World Science
A human bias against creativity is hindering science, research claims
“The field of creativity may need to shift its current focus from identifying how to generate more creative ideas to identifying how to help innovative institutions recognize and accept creativity,” Mueller and colleagues wrote. “If people hold an implicit bias against creativity, then we cannot assume that organizations, institutions or even scientific endeavors will desire and recognize creative ideas even when they explicitly state they want them.”If Science and Research are reticent to welcome innovation and creativity, think of Religion and how dead-set our modern religions are opposed to creativity, new thinking, and innovation.

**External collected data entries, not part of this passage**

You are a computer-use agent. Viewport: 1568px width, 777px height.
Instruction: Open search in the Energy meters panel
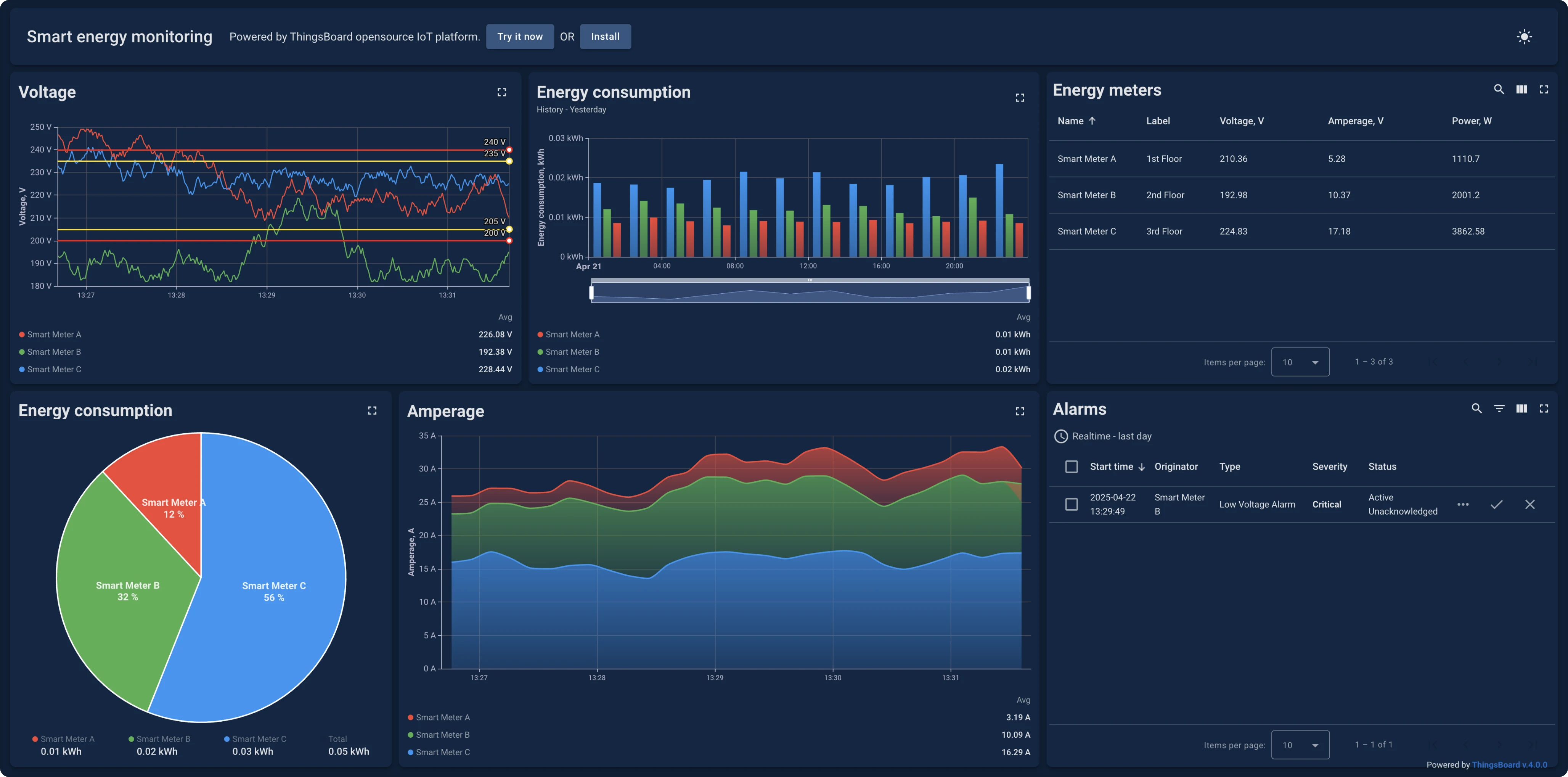click(1499, 89)
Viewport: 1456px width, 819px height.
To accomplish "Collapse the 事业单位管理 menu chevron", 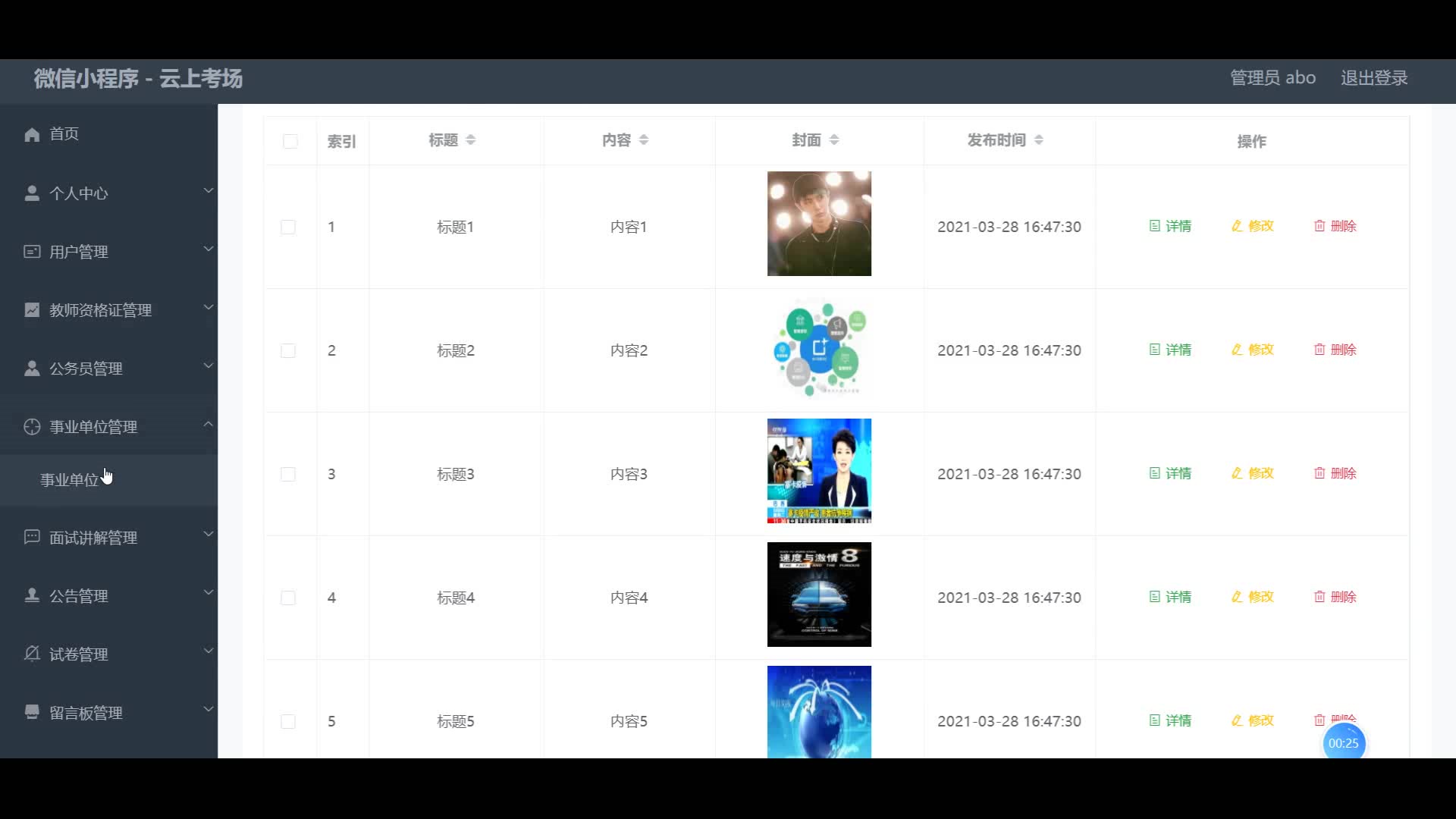I will coord(208,425).
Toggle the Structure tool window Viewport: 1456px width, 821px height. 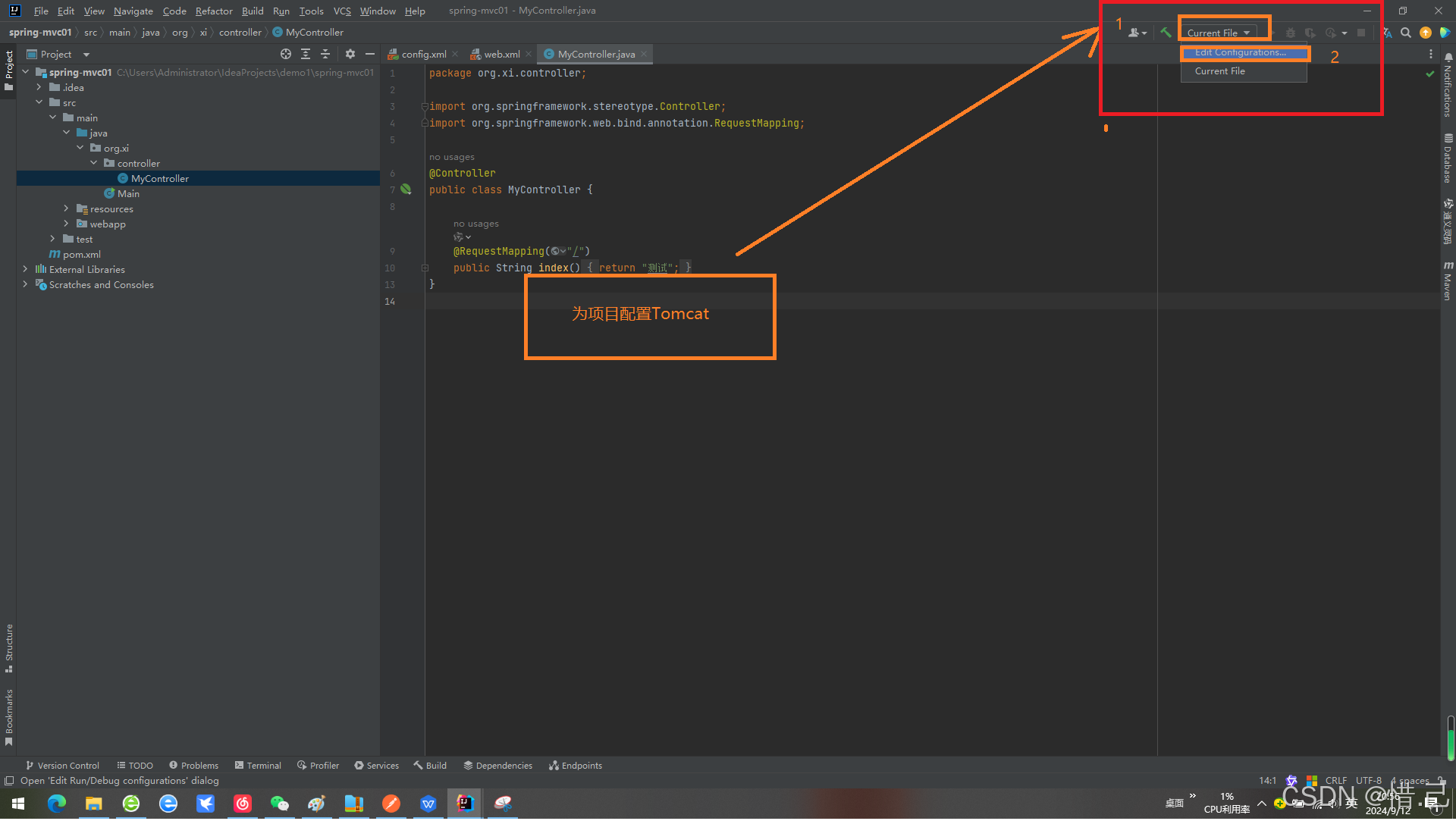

(Think of the Lord Buddha's critique of suffering in the world: Change is one element of Suffering. However, the Lord Buddha did not believe that resisting change would in any way reduce Suffering.)
The present age offers immense benefits to Science and Research for creativity. Lacking those benefits of money and wealth and power, Science would be as obscure as Religions like to be.
Individual salvation continues on in the life history of individuals: their pain and sufferings add to the sum of religious knowledge if and when such individuals are canonized or recognized as holy people. Even then, their contribution - consider, for example, St. Francis of Assisi - are made to conform to orthodoxy.
It seems that Creativity requires Rewards.
That is not all that new; most of us believe that Good Deed require tangible rewards from some supernatural being.
Change is Suffering, but Lack of Change is also Suffering... we all know this to be true.